Signora Giuseppa enjoys the fruits of her labor - homemade foccacia baked in the wood-burning oven.

Signora Giuseppa enjoys the fruits of her labor – homemade foccacia baked in the wood-burning oven.

One August, when most Italians flee their homes for holidays in the countryside or al mare, Giuseppa was faithfully tending her rows of tomato plants. I passed by one cloudy afternoon to find her worried over the possibility of rain. “If it rains, Caterì, it will ruin all the ripe tomatoes.” She and her extended family spend two days peeling and canning these tomatoes for the winter months. I offered to help her pick them without realizing what I was actually getting into. She accepted my offer, grabbed some crates, and bounded out into the field, calling for me to follow with the wheelbarrow. We spent nearly four hours picking tomatoes that afternoon with her chatting the entire time.

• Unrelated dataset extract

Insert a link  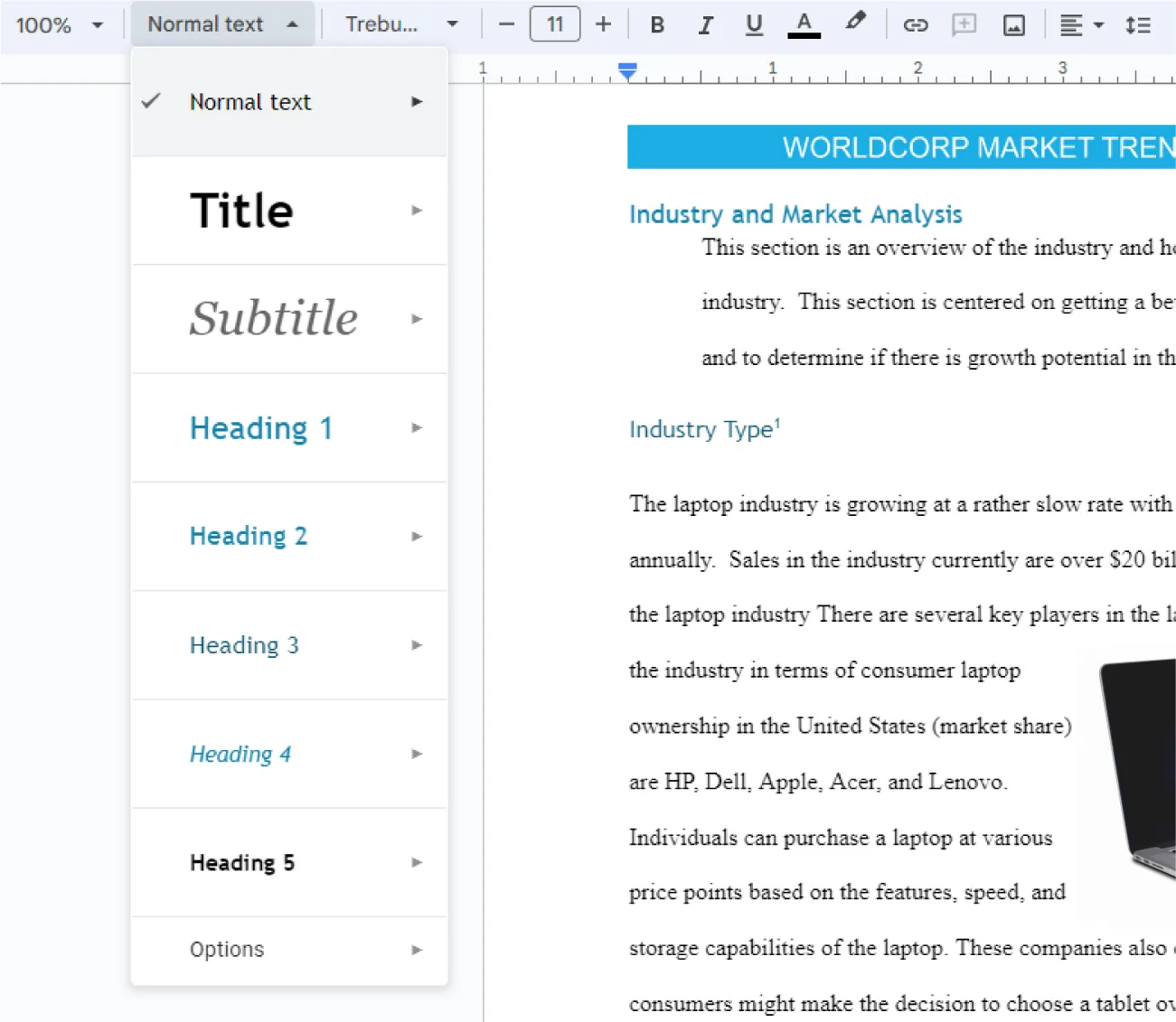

“We used to work for a patrone,” she told me. “Half of what we harvested went to the landowner. One hot summer day, I carried a heavy basket of tomatoes the long road up to the landowner’s house. I used to carry everything on my head in those days, but the wet wash from the lavanderia was always the worst, especially in winter.

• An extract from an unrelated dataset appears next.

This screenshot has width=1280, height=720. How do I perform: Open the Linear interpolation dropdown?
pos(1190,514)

“I arrived in the midday heat with those tomatoes. I had been working all morning in the fields and hadn’t eaten a thing. It was a thirty-minute walk straight uphill. The sweat was pouring down me. Do you think that Signora offered me a glass of water or a shady place to rest for a moment?”

We hauled the crates onto the wheelbarrow. “Wait, Caterì, let me help you. These crates are too heavy.” She worked like a twenty-year-old and didn’t seem to tire. Visibly rejoicing in the summer harvest, she became more animated and energized as the number of crates of tomatoes grew and grew. Meanwhile, my back was killing me even as I marveled over the variety and seemingly endless number of tomatoes that lay hidden inside the masses of vines.

As we returned to the fields, Giuseppa lingered for a moment next to the tiny clusters of unripe grapes. “Do you remember last year?” my professoressa quizzed me. “The grapes were ruined with disease. This year the plants are green and lush with fruit. It will be a good year for wine.”

She brushed one hand tenderly over the grapes. “Every year has its own season. Just like our lives. One year there is fruit, another only ruin.”

“But at least here in the campo,” Giuseppa laughed, “there’s always something to eat.”

Note: This story was written while the author was still living in Italy in 2007. It is the last of a three part series.